In short, the stock pushers are comparing bloated stocks to artificially repressed yields, the equivalent of comparing the price of a Ferrari to bag of magical beans. And yet millions of investing “Jacks” are climbing a stock market beanstalk toward a painful end.
Greenspan’s Broken Moral Compass
But Mr. Greenspan’s painful legacy goes even further. The moral hazard which marked his lack of ethics as Wall Street’s mistress as opposed to Main Street’s protector beginning in 1987 has now become the immoral norm of a market seemingly devoid of a moral compass.
The proliferation of SPACs, for example, in which smooth-talkers run around the country raising capital for a 20% carry (fee) and then hand those sucker dollars to hedge funds who take hefty premiums before pumping and then timely dumping the same is just one of countless examples of legitimized theft—much like Elon Musk’s “funding secured” short squeeze of 2018 or his front-running BTC tweet of 2021.
Goldman Sachs, another moral juggernaut (eh-hmmm), has no problem pumping IPOs for a fee that return no profits on a balance sheet.
As for more evidence of outright moral turpitude now accepted as normal market behavior, just consider 1) the price-controlled profile of the COMEX futures market lead by 8 major banks, 2) banks misreporting toxic derivatives exposure, 3) the lies the Fed uses to report CPI inflation, or, and most recently, 4) the Fed’s deliberate hiding of otherwise embarrassing M1 and M2 data from the public.
In short, the only thing we see “tricking down” from Greenspan’s example (he, Milton Friedman and Leo Malemed also helped bring mass leverage to the OTC market) and legacy has a foul smell to it.
Where to Hide from Greenspan’s Monster?
In the decades which have passed since Greenspan became the Fed template and “stimulus” supplier of Wall Street’s post-87 debt (keg) party of free money, repressed rates and hence massive stock and bond bubble-to-burst cycles, where can informed investors find value, safety and a comfortable night’s sleep?
With bond markets resembling a Frankenstein monster of artificial life thanks to a series of central bank lightning bolts (unlimited liquidity and open yield repression), do you still think of bonds as a “safe haven”?
As for value stocks, one would need more than a microscope and calculator to find traces of them today in the unprecedented over-valuation of the S&P or NASDAQ.
But as Grantham reminds, the Emerging Markets, for those wise and patient enough to invest rather than gamble, offers some obvious choices.
Like Grantham, however, we are equally, if not more openly, worried about the inflation that always shadows grotesque levels of rising money supply, to which, again, we can thank the trend begun by Mr. Greenspan and subsequently made legitimate by greater fools like Bernanke, Yellen and Powell.

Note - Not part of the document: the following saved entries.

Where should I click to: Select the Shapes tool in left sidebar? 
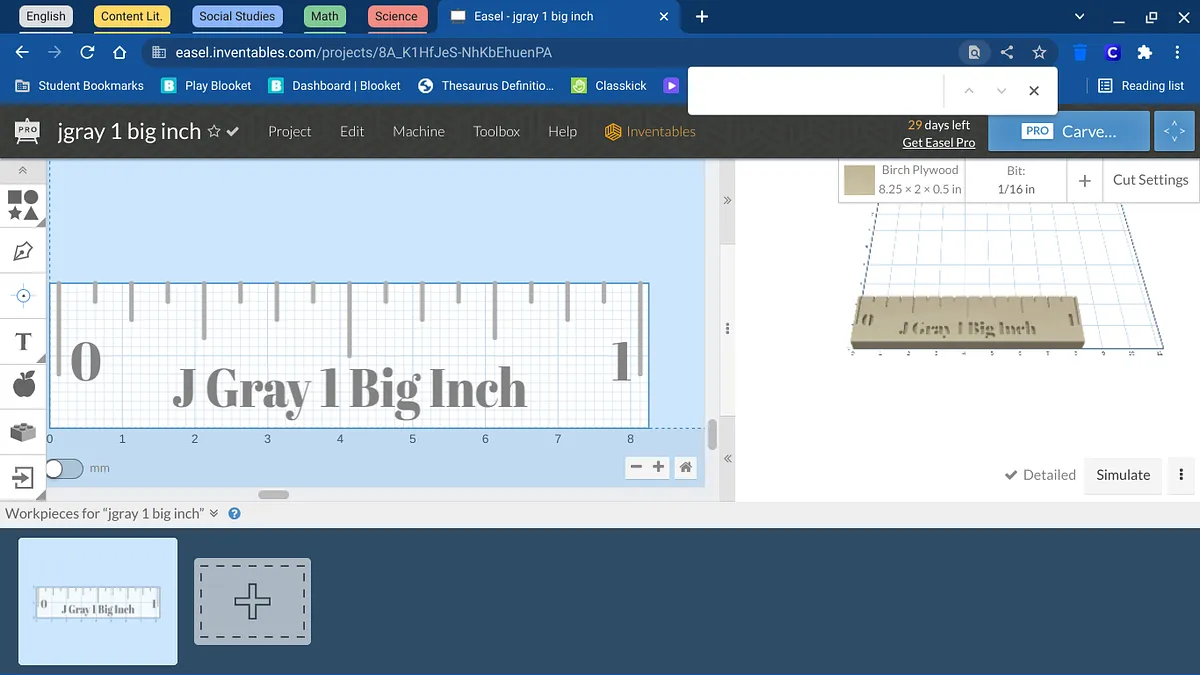[23, 205]
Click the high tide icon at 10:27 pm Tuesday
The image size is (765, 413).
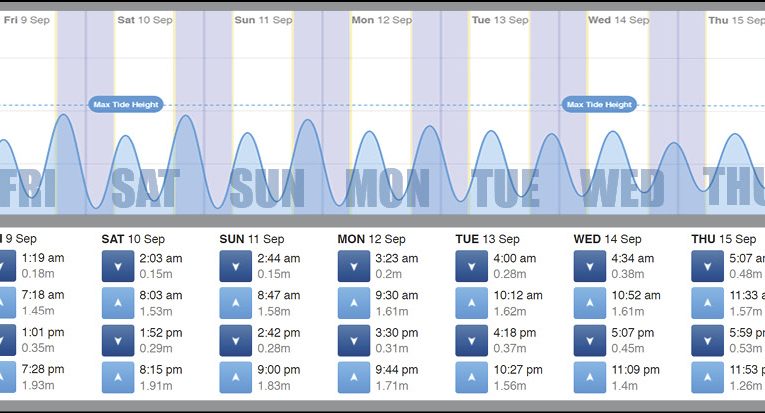point(471,377)
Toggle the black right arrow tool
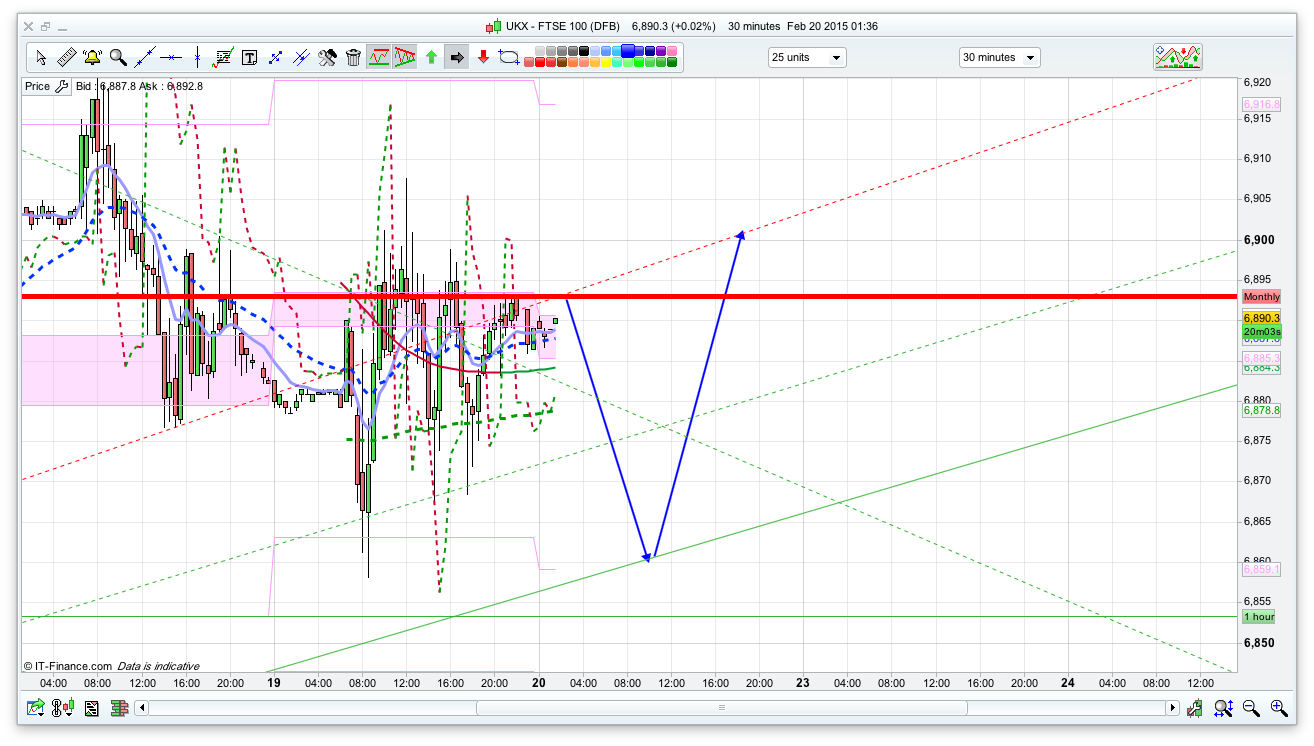 pyautogui.click(x=457, y=57)
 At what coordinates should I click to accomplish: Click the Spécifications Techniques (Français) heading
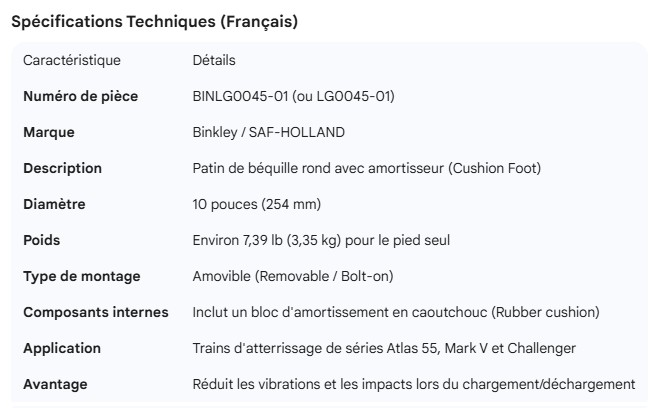pyautogui.click(x=154, y=22)
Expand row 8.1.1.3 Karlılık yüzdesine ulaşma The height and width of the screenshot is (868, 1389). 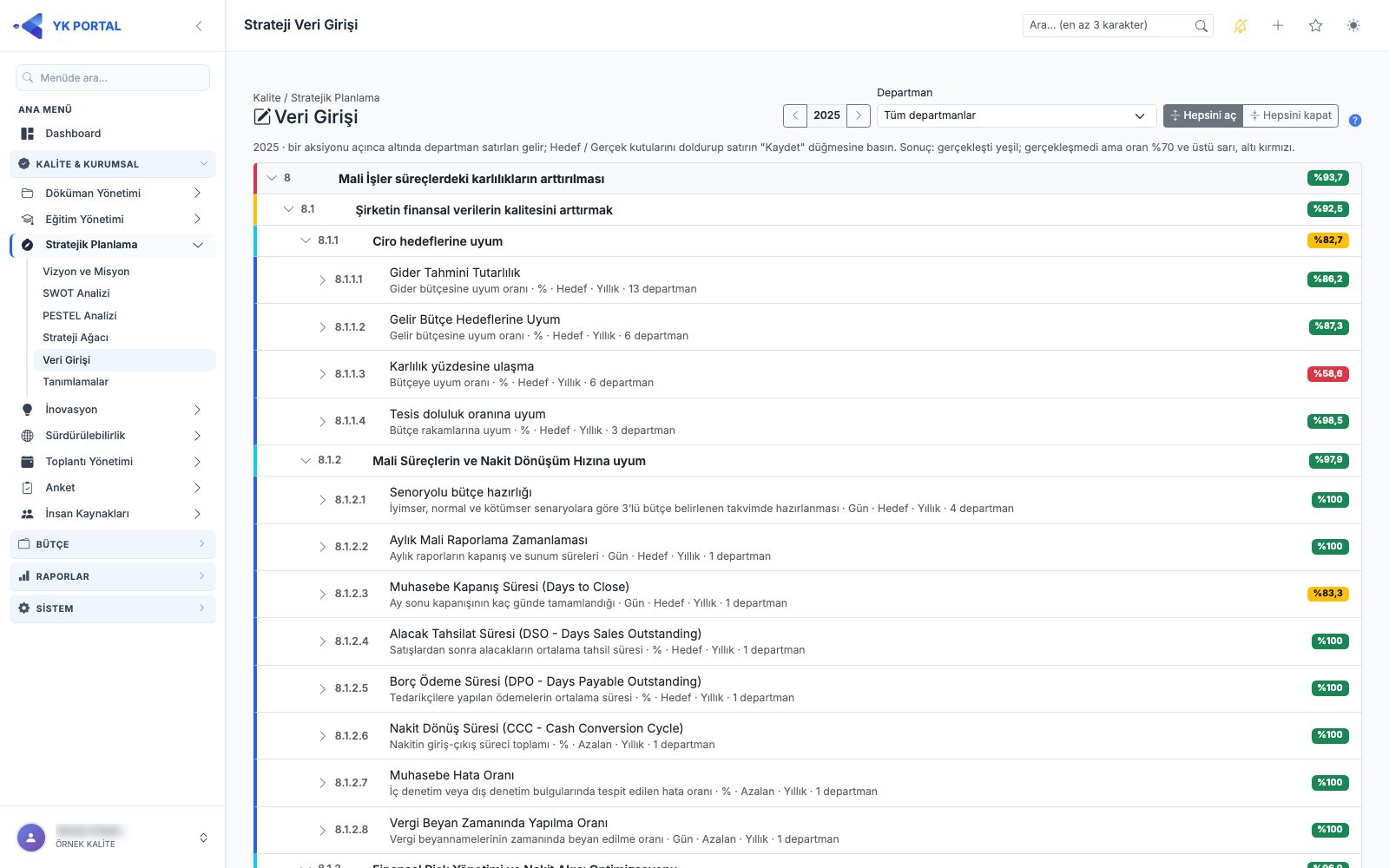[x=323, y=374]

Regardless of how measured (or mis-measured) by central-bank distorted inflationary scales or cleverly hidden M1 and M2 reporting methods, and regardless of the ongoing inflation vs. deflation debates in vogue today, we see undeniable evidence of grossly declining (debased) currencies in the U.S. and around the world, just one more legacy of the pro-market yet Main-Street-ignored policies unleashed by Greenspan and emboldened by subsequent Fed leaders.